* [What is being asked]: Everything in the listing beneath must be transcribed exactly.
##############################
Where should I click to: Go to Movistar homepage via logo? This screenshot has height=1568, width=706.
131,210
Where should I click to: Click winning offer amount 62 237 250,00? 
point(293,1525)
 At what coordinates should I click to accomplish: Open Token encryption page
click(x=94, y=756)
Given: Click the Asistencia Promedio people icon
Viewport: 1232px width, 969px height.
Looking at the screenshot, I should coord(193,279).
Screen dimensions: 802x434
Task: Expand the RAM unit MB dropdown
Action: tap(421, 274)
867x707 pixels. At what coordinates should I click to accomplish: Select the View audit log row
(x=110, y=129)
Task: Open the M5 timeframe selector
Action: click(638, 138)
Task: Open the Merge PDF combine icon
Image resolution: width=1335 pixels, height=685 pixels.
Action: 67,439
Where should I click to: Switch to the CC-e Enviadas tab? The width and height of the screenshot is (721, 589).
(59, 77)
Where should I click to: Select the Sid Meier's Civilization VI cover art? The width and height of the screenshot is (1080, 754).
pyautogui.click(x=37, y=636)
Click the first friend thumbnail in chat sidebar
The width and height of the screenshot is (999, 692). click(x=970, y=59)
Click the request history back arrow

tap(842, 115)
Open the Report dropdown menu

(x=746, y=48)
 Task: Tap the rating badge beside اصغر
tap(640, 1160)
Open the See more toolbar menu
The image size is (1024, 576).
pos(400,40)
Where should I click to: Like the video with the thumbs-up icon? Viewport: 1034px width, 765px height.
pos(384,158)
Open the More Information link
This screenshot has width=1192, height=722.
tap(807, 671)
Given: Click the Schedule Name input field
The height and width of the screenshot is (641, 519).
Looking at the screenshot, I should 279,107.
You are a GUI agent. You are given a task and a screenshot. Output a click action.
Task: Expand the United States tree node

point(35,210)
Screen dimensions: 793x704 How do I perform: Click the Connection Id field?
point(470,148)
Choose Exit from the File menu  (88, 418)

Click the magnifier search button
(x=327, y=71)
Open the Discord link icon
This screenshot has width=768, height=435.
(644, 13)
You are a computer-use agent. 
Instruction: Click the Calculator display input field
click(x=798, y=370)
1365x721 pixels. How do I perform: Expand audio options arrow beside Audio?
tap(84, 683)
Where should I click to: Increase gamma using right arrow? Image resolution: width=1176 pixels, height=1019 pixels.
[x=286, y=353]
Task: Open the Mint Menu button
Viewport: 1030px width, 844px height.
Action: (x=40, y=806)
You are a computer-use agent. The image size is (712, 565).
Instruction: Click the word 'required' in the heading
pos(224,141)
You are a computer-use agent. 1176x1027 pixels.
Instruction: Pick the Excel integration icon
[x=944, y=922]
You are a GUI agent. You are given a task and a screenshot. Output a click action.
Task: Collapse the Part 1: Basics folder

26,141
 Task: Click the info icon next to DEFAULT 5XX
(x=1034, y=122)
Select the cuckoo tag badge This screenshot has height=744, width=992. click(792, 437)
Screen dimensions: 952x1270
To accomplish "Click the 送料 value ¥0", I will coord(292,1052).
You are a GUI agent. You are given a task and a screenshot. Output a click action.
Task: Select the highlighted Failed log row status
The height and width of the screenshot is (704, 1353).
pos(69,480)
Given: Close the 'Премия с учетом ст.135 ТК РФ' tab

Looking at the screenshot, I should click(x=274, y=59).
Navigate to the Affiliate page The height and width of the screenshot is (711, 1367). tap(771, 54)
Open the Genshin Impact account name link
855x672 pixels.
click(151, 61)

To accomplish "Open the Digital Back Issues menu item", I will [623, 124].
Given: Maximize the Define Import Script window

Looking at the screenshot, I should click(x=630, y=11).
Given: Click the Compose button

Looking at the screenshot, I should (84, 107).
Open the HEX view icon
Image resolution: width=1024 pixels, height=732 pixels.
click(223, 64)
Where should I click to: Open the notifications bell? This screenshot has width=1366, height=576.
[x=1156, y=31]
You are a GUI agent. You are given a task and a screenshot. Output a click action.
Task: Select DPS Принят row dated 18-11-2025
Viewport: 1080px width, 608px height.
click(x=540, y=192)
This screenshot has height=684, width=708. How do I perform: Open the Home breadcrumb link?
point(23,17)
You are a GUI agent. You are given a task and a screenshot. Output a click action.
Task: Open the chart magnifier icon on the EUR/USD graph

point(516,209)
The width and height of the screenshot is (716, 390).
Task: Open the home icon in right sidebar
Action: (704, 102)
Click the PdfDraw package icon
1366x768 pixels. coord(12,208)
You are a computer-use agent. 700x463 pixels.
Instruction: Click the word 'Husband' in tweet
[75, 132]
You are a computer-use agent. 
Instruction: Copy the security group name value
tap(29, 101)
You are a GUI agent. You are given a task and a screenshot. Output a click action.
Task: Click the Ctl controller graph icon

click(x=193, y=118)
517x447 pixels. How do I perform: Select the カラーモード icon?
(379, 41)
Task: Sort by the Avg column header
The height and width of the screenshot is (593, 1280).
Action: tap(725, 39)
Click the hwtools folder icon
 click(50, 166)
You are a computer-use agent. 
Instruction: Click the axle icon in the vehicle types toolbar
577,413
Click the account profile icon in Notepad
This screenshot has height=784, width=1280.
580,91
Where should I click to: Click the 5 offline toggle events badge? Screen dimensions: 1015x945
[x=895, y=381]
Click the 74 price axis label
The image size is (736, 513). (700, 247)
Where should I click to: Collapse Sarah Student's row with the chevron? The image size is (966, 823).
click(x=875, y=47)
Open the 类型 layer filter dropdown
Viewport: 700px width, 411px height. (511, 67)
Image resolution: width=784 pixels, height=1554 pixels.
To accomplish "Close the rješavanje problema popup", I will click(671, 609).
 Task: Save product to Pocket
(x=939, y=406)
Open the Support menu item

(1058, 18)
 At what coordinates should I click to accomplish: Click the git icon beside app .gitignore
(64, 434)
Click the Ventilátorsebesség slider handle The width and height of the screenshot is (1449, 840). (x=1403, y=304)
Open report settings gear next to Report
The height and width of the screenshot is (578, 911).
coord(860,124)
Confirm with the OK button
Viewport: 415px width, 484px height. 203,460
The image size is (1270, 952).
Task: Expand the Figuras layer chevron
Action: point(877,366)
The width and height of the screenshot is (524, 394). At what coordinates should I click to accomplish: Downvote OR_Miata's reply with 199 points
##############################
* [Worked solution]:
Where should I click to: Go to Movistar homepage via logo? This screenshot has height=1568, width=706.
131,210
Where should I click to: Click winning offer amount 62 237 250,00? 
point(293,1525)
 At what coordinates should I click to accomplish: Open Token encryption page
click(x=94, y=756)
Given: Click the Asistencia Promedio people icon
Viewport: 1232px width, 969px height.
Looking at the screenshot, I should coord(193,279).
Screen dimensions: 802x434
Task: Expand the RAM unit MB dropdown
Action: tap(421, 274)
867x707 pixels. At what coordinates should I click to accomplish: Select the View audit log row
(x=110, y=129)
Task: Open the M5 timeframe selector
Action: click(638, 138)
Task: Open the Merge PDF combine icon
Image resolution: width=1335 pixels, height=685 pixels.
Action: 67,439
Where should I click to: Switch to the CC-e Enviadas tab? The width and height of the screenshot is (721, 589).
(59, 77)
Where should I click to: Select the Sid Meier's Civilization VI cover art? The width and height of the screenshot is (1080, 754).
pyautogui.click(x=37, y=636)
Click the first friend thumbnail in chat sidebar
The width and height of the screenshot is (999, 692). click(x=970, y=59)
Click the request history back arrow

tap(842, 115)
Open the Report dropdown menu

(x=746, y=48)
 Task: Tap the rating badge beside اصغر
tap(640, 1160)
Open the See more toolbar menu
The image size is (1024, 576).
pos(400,40)
Where should I click to: Like the video with the thumbs-up icon? Viewport: 1034px width, 765px height.
pos(384,158)
Open the More Information link
This screenshot has width=1192, height=722.
tap(807, 671)
Given: Click the Schedule Name input field
The height and width of the screenshot is (641, 519).
Looking at the screenshot, I should 279,107.
You are a GUI agent. You are given a task and a screenshot. Output a click action.
Task: Expand the United States tree node

point(35,210)
Screen dimensions: 793x704 How do I perform: Click the Connection Id field?
point(470,148)
Choose Exit from the File menu  (88, 418)

Click the magnifier search button
(x=327, y=71)
Open the Discord link icon
This screenshot has width=768, height=435.
(644, 13)
You are a computer-use agent. 
Instruction: Click the Calculator display input field
click(x=798, y=370)
1365x721 pixels. How do I perform: Expand audio options arrow beside Audio?
tap(84, 683)
Where should I click to: Increase gamma using right arrow? Image resolution: width=1176 pixels, height=1019 pixels.
[x=286, y=353]
Task: Open the Mint Menu button
Viewport: 1030px width, 844px height.
Action: (x=40, y=806)
You are a computer-use agent. The image size is (712, 565).
Instruction: Click the word 'required' in the heading
pos(224,141)
You are a computer-use agent. 1176x1027 pixels.
Instruction: Pick the Excel integration icon
[x=944, y=922]
You are a GUI agent. You are given a task and a screenshot. Output a click action.
Task: Collapse the Part 1: Basics folder

26,141
 Task: Click the info icon next to DEFAULT 5XX
(x=1034, y=122)
Select the cuckoo tag badge This screenshot has height=744, width=992. click(792, 437)
Screen dimensions: 952x1270
To accomplish "Click the 送料 value ¥0", I will coord(292,1052).
You are a GUI agent. You are given a task and a screenshot. Output a click action.
Task: Select the highlighted Failed log row status
The height and width of the screenshot is (704, 1353).
pos(69,480)
Given: Close the 'Премия с учетом ст.135 ТК РФ' tab

Looking at the screenshot, I should click(x=274, y=59).
Navigate to the Affiliate page The height and width of the screenshot is (711, 1367). tap(771, 54)
Open the Genshin Impact account name link
855x672 pixels.
click(151, 61)

To accomplish "Open the Digital Back Issues menu item", I will [623, 124].
Given: Maximize the Define Import Script window

Looking at the screenshot, I should click(x=630, y=11).
Given: Click the Compose button

Looking at the screenshot, I should (84, 107).
Open the HEX view icon
Image resolution: width=1024 pixels, height=732 pixels.
click(223, 64)
Where should I click to: Open the notifications bell? This screenshot has width=1366, height=576.
[x=1156, y=31]
You are a GUI agent. You are given a task and a screenshot. Output a click action.
Task: Select DPS Принят row dated 18-11-2025
Viewport: 1080px width, 608px height.
click(x=540, y=192)
This screenshot has height=684, width=708. How do I perform: Open the Home breadcrumb link?
point(23,17)
You are a GUI agent. You are given a task and a screenshot. Output a click action.
Task: Open the chart magnifier icon on the EUR/USD graph

point(516,209)
The width and height of the screenshot is (716, 390).
Task: Open the home icon in right sidebar
Action: (704, 102)
Click the PdfDraw package icon
1366x768 pixels. coord(12,208)
You are a computer-use agent. 700x463 pixels.
Instruction: Click the word 'Husband' in tweet
[75, 132]
You are a computer-use agent. 
Instruction: Copy the security group name value
tap(29, 101)
You are a GUI agent. You are given a task and a screenshot. Output a click action.
Task: Click the Ctl controller graph icon

click(x=193, y=118)
517x447 pixels. How do I perform: Select the カラーモード icon?
(379, 41)
Task: Sort by the Avg column header
The height and width of the screenshot is (593, 1280).
Action: tap(725, 39)
Click the hwtools folder icon
 click(50, 166)
You are a computer-use agent. 
Instruction: Click the axle icon in the vehicle types toolbar
577,413
Click the account profile icon in Notepad
This screenshot has height=784, width=1280.
580,91
Where should I click to: Click the 5 offline toggle events badge? Screen dimensions: 1015x945
[x=895, y=381]
Click the 74 price axis label
The image size is (736, 513). (700, 247)
Where should I click to: Collapse Sarah Student's row with the chevron? The image size is (966, 823).
click(x=875, y=47)
Open the 类型 layer filter dropdown
Viewport: 700px width, 411px height. (511, 67)
Image resolution: width=784 pixels, height=1554 pixels.
To accomplish "Close the rješavanje problema popup", I will click(671, 609).
 Task: Save product to Pocket
(x=939, y=406)
Open the Support menu item

(1058, 18)
 At what coordinates should I click to accomplish: Click the git icon beside app .gitignore
(64, 434)
Click the Ventilátorsebesség slider handle The width and height of the screenshot is (1449, 840). (x=1403, y=304)
Open report settings gear next to Report
The height and width of the screenshot is (578, 911).
coord(860,124)
Confirm with the OK button
Viewport: 415px width, 484px height. 203,460
The image size is (1270, 952).
Task: Expand the Figuras layer chevron
Action: point(877,366)
The width and height of the screenshot is (524, 394). At what coordinates should I click to accomplish: Downvote OR_Miata's reply with 199 points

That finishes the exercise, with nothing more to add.